TO DO
Lines from the listing that hold the string "computer" are what you should return.

RECORDS SHOWN
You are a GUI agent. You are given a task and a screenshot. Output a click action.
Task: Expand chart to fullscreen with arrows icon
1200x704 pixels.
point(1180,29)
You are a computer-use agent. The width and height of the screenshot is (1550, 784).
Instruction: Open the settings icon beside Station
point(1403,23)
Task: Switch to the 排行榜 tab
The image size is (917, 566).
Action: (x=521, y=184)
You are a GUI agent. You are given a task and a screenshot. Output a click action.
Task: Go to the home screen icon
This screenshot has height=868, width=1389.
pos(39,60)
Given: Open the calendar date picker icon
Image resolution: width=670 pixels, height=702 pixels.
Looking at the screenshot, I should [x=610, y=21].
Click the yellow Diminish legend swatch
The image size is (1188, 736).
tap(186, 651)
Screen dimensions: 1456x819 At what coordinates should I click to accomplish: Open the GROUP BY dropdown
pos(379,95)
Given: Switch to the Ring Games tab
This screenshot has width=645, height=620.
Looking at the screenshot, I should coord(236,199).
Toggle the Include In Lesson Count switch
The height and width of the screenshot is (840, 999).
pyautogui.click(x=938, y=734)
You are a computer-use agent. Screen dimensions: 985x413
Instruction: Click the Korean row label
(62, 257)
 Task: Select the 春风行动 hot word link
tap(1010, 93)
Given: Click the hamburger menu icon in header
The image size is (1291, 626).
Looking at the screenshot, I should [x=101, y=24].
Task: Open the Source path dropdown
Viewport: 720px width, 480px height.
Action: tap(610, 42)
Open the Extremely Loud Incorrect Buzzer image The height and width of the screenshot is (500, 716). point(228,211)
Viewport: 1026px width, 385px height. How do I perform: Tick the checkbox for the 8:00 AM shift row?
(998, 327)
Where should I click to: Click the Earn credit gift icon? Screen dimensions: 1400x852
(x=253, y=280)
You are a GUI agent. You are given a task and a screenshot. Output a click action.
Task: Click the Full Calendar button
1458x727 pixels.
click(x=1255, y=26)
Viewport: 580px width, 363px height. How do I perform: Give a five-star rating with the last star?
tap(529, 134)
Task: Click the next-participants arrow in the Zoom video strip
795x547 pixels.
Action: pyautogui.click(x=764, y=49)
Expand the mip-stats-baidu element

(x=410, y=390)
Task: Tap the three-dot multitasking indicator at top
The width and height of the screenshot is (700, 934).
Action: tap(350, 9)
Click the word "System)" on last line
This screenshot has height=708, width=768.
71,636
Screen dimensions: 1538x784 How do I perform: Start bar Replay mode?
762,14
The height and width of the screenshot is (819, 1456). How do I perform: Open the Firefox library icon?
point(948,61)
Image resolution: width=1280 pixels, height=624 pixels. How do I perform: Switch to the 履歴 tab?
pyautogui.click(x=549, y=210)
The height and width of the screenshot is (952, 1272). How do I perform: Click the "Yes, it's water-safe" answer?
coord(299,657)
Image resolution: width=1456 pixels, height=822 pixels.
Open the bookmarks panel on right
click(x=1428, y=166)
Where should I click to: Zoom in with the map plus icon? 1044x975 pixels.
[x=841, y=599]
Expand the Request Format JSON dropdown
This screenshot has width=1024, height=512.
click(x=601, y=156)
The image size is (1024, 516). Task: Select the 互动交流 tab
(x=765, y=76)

TASK RESPONSE
You are a computer-use agent. The width and height of the screenshot is (1550, 784).
You are a computer-use agent. Screen dimensions: 985x413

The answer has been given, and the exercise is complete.